Registering and operating a branch
- Foreign company registration (if applicable): Overseas parents must register as a foreign company with ASIC, appoint a local agent and lodge required documents (such as constitutional documents and translated copies where needed).
- Local registrations: Obtain an ABN (if required for your activities) and register for taxes applicable to your Australian operations.
- Local presence: Set up an office, bank account and payroll (if you’ll employ staff locally). The parent remains liable, so consider whether you will provide any parent guarantees carefully.
- Intercompany arrangements: Put arm’s‑length terms in place for services, IP use and cost sharing between the parent and the branch to support compliance.
Essential legal documents (both options)
- Customer terms and contracts: Clear terms help you manage risk on every sale or service. If you trade online, publish Website Terms and Conditions that set the rules for using your site and buying from you.
- Privacy and data: If you collect personal information, a tailored Privacy Policy and sound privacy practices are essential. Whether you need a publicly available policy depends on factors like what you collect and the size/nature of your business - get advice if you’re unsure.
- Employment paperwork: When hiring, issue compliant Employment Contracts, set fair work practices and put workplace policies in place.
- Intellectual property: Protect your brand by applying to register your trade mark, and consider intercompany IP licences if the parent owns core IP used locally.
- Parent guarantees and funding: If the group will provide guarantees or loans to support the local presence, document them properly (for example, through a Deed of Guarantee and Indemnity or loan agreement) to clarify rights and obligations.
Ongoing compliance and risk management
- ASIC updates: Keep company or foreign company details current (directors, addresses, shareholdings) and meet annual review obligations.
- Tax and payroll: Stay on top of BAS/IAS lodgements, PAYG withholding and superannuation where applicable.
- Consumer protection: If you sell goods or services, ensure your advertising, refunds and guarantees comply with the Australian Consumer Law (ACL). Strong customer terms work hand‑in‑hand with ACL compliance.
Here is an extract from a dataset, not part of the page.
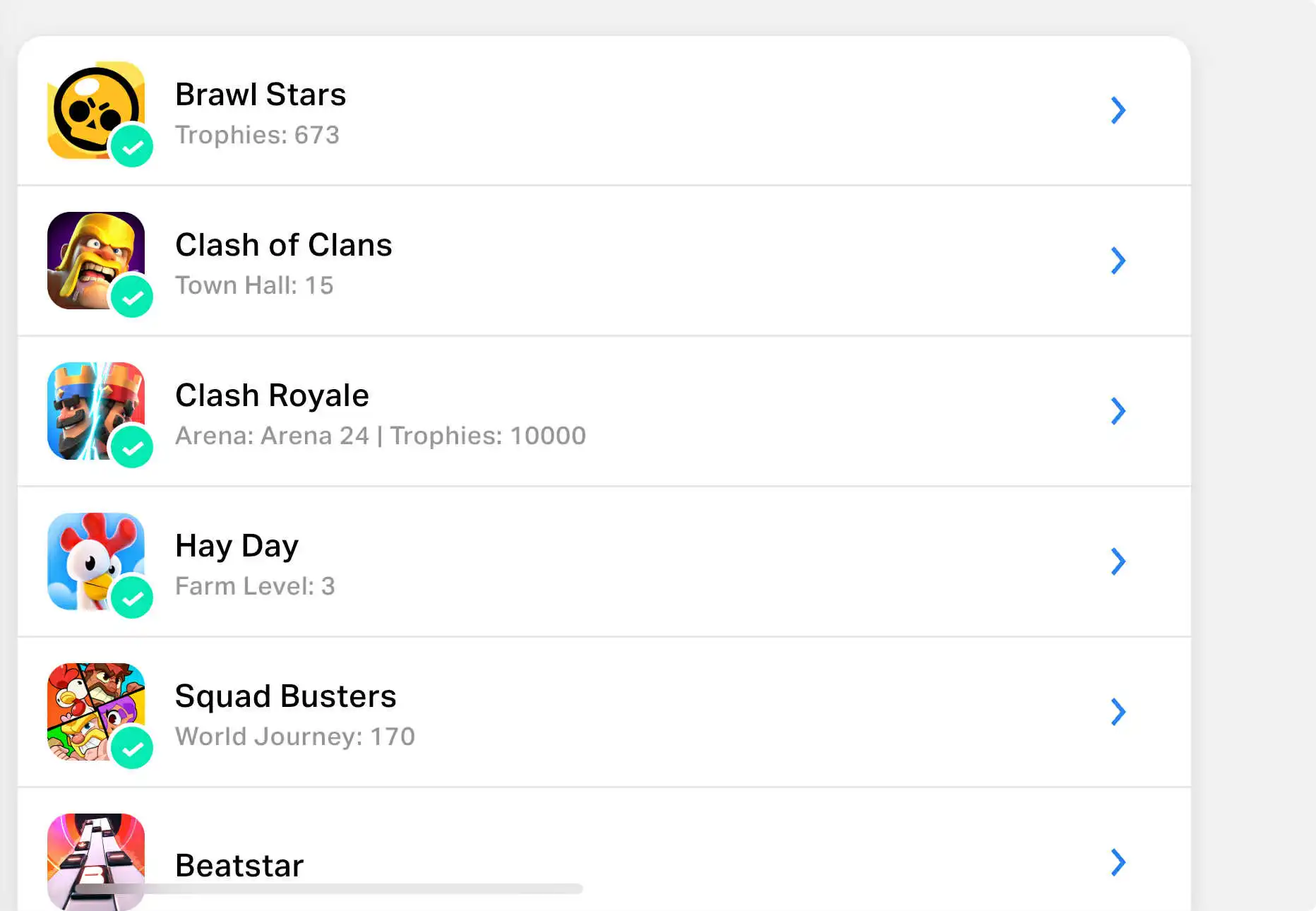Click green checkmark badge on Squad Busters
- Employment law and safety: Align with the Fair Work framework and workplace health and safety requirements for every location.
- Contract hygiene: Review and renew key supplier, customer and intercompany agreements regularly so they stay current with your operations.
Tip: Map your compliance calendar (corporate, tax, payroll, licences, insurance) for the year ahead so nothing is missed during growth spurts or busy seasons.
Key Takeaways
- A branch is an extension of your existing company; a subsidiary is a separate Australian company with its own legal personality.
- Branches keep control centralised but expose the parent to local claims and debts; subsidiaries help contain risk within the Australian entity (subject to any guarantees and conduct).
- In Australia, local operations bring local compliance: corporate filings, tax registrations, employment obligations and consumer law - regardless of whether you choose a branch or a subsidiary.
- If you want long‑term operations, local hiring, enterprise customers or potential investment/exit options, a subsidiary is often more practical and credible.
- Core documents - such as a Company Constitution, Shareholders Agreement (if there’s more than one owner), customer terms, Privacy Policy and Employment Contracts - create clarity and reduce risk from day one.
- Get coordinated legal and tax input early so your choice of structure, intercompany arrangements and funding lines up with your commercial goals.